権力さえ握れば何でもできると勘違いしている典型的な「パワハラ・サディスト」だから、「Go To」見直しを渋っていたのも、おそらく「学者や国民の反発に耳を傾けていたらツケ上がるだけ」「俺が権力者なのだから黙って従えばいい」と思い上がっていたのだろう。大臣から官僚まで、ウソをつき放題だった安倍前政権も「最低」だったが、菅政権はそれ以上に「最悪」。そんな無為無策の悪辣政権が何ら政治責任も取らないまま、シレッと「Go To」見直します――と開き直っているのだから許せない。
支持と不支持が逆転したとはいえ、それでも一定の支持率を維持しているのは、携帯電話の値下げやハンコの廃止、不妊治療の無料化といった若者や女性受けする政策で国民をはぐらかしているからだろうが、それも長くは持たない。年末に向けて検察案件がズラリと出てくるからで、菅政権のメッキが剥げるのも時間の問題だ。
誤りを認めず、反省もしない菅政権
まずは「桜を見る会」の前夜祭問題で、政治資金規正法違反と公選法違反(買収)の疑いが指摘されている安倍前首相の事務所へのガサ入れの可能性だ。すべての悪事を秘書に押し付けて逃げ切りを図ろうとしている安倍は、記者の囲み取材でヘラヘラしていたが、地検特捜部がこのまま秘書の略式起訴、罰金で済ませたら、それこそ世論は黙っちゃいないだろう。
公判中の参院議員河井案里被告の公選法違反事件では、同法違反罪に問われた公設秘書の立道被告の懲役1年6月、執行猶予5年の刑が確定。検察は近く、立道が連座制の対象となる「組織的選挙運動管理者」に当たるとして、案里の当選無効を求める行政訴訟を広島高裁に起こす方針だ。案里と同じ公選法違反罪で起訴された夫の衆院議員克行元法相の公判も続いており、今後、どんな爆弾証言が法廷で飛び出すか分からない。仮に「受け取ったカネは官房機密費だ」なんて証言が出てきたら、官房長官だった菅の説明責任が求められるのは避けられない。

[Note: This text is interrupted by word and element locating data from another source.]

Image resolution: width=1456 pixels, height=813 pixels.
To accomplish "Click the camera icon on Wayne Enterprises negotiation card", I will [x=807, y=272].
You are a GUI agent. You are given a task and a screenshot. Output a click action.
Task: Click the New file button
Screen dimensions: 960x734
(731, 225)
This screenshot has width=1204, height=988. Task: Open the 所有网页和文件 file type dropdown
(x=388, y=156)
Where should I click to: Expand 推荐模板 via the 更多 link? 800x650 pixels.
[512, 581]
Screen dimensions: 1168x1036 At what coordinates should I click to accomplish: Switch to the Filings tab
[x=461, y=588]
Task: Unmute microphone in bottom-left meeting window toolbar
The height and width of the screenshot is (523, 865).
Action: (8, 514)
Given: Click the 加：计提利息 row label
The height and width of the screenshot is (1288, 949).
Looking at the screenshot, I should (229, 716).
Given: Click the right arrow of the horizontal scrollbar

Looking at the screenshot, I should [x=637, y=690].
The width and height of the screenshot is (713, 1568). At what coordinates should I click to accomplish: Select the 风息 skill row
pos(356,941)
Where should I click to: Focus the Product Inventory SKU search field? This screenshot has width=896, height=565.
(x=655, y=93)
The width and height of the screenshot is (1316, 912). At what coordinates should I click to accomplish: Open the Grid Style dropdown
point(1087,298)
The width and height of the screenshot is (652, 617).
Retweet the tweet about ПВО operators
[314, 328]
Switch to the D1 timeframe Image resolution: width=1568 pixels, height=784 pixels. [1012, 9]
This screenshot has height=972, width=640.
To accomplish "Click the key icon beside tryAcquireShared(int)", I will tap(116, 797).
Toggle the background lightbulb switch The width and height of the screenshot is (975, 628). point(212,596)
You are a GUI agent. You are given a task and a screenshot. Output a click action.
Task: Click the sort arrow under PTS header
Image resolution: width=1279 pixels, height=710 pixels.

さらに自民党の吉川、西川という元農相2人をめぐる裏金スキャンダルもある。そろって大臣在任中、広島県の鶏卵生産大手「アキタフーズ」グループの元代表から現金数百万円を受け取っていた疑惑で、「久々のデカい贈収賄事件として特捜部はヤル気マンマン」(検察担当記者)とささやかれている。これらの事件が続けて立件されれば菅政権はたちまち立ち往生だ。
政治評論家の森田実氏がこう言う。
「トランプ大統領や(任期途中で総理を辞めた)安倍前首相はコロナ対策を軽んじて失墜した。菅首相もコロナについて専門家の意見に真摯に耳を傾けてこなかったため、今になって慌てている。コロナを甘く見ていたわけです。コロナ対策と向き合わない政治家はドロップアウトするのは世界の潮流です。加えて、菅政権というのは学術会議問題もそうですが、誤りを絶対に認めない。『Go To』もそうです。誤りを認めず、反省もないのだから国民が怒るのも当然です。検察もこうした世論に応じて桜疑惑や元農相裏金事件などをきちんと捜査して立件するべきでしょう」
菅政権の「Go To悶絶退陣」は時間の問題だ。